A Scuola in Ospedale: il progetto taglia il traguardo degli 8 anni di attività
Il dottor Marco Martini: "Una attività importante per il benessere del bambino"
A Scuola in Ospedale. Un progetto diventato realtà 8 anni fa nel reparto di Pediatria dell’Ospedale San Donato di Arezzo grazie al dottor Marco Martini, Direttore della UOC Pediatria, che ha deciso di aderire all’iniziativa del Miur, oggi Ministero dell’istruzione e del merito.
Il progetto è destinato ai piccoli ricoverati in Pediatria per aiutarli a seguire il programma didattico permettendo loro, una volta tornati a scuola, di riprendere in modo regolare l’attività scolastica.
L’attività fa parte della convenzione sottoscritta dalla Asl Tse con l’Istituto Comprensivo IV Novembre di Arezzo e mette a disposizione della Pediatria tre insegnanti per la scuola media e una maestra prevalente per quanto riguarda la scuola primaria. Le docenti si dividono fra l’istituto scolastico e l’attività didattica in ospedale. Benedetta Piantini insegna italiano, storia e geografia a studentesse e studenti di scuola media ricoverati in Pediatria, per 9 ore la settimana. Altre 9 ore settimanali sono riservate alla matematica, docente Marzia Mearini, 3 ore alla lingua inglese sotto la guida di Laura Maurizi e 2 ore di religione con la docente Rossella Lisi, per 21 ore settimanali complessive.
Per seguire bambine e bambini delle elementari in ospedale c’è la maestra e coordinatrice Lidia Casa che è a disposizione dei piccoli per 24 ore settimanali, da lunedì al venerdì.
Per insegnare in ospedale servono doti e sensibilità particolari. «Occorre delicatezza verso il bambino e la sua famiglia – spiega la coordinatrice Lidia Casa – perché entriamo nel loro privato in un momento di fragilità causato dalla malattia. L’approccio prevede un primo step in cui facciamo accompagnamento al gioco e, una volta che il bimbo ha preso confidenza con l’insegnante, passiamo all’attività didattica, secondo modalità differenti modulate sull’età, che gli permette di entrare in una bolla di normalità all’interno di un ambiente che non è certo la scuola o la propria abitazione».
«Un altro aspetto cui dobbiamo prestare attenzione – aggiunge la prof. Benedetta Piantini - è quello di non confondere i ruoli di docente con quello dell’accogliere anche se per i bambini rappresentiamo un ponte che li avvicina alla normalità».
Un lavoro, quello delle insegnanti che prestano servizio in Pediatria, basato sulla stretta collaborazione con il personale infermieristico. «Infermieri e medici sono sempre molto disponibili nei nostri confronti e questo è molto importante – spiega la maestra Lidia Casa –. Per i bambini con una degenza più lunga prendiamo contatti con la scuola così da seguire lo stesso programma svolto in aula, permettendo loro di restare al passo con i compagni. Fondamentali per il nostro lavoro si sono rivelati i dispositivi, come pc e tablet, frutto di alcune donazioni, così come l’ambiente nel quale facciamo attività: la ludoteca è dotata di numerosi libri e materiale didattico oltre ad essere un ambiente di lavoro accogliente e rasserenante che mette a proprio agio i bambini».

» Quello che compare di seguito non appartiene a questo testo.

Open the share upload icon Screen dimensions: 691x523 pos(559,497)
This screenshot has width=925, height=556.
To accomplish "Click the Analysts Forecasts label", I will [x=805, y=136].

«L’approccio delle insegnanti che punta sul gioco per arrivare all’attività didattica è importante – dice Laura Bartolommei Coordinatrice infermieristica Pediatria – e lo dimostra l’atteggiamento dei bambini che, dopo una prima resistenza, aspettano il momento di fare lezione. Le “nostre” docenti ogni giorno mostrano una grande sensibilità nel rapportarsi con i bambini e le loro famiglie, rispettando e assecondando le loro esigenze senza invadere la sfera privata».
«Per noi – aggiunge la prof. Benedetta – lavorare con i piccoli degenti è un arricchimento personale e professionale. Ogni giorno impariamo a relazionarci con la malattia e a trattare con le famiglie e i piccoli con la delicatezza che richiede la malattia e la necessità di rispettare il loro privato».
«È un progetto importante nel quale credo fortemente – conclude il dr. Marco Martini Direttore UOC Pediatria Arezzo – che è utilissimo non solo a fini didattici ma anche per il benessere del bambino che, grazie alla presenza delle insegnanti trova, nel luogo di degenza, una parentesi di normalità che lo aiuta a tornare alla vita di tutti i giorni dimenticando la malattia e che gli permette, una volta tornato a casa, di conservare un ricordo positivo del suo passaggio in reparto».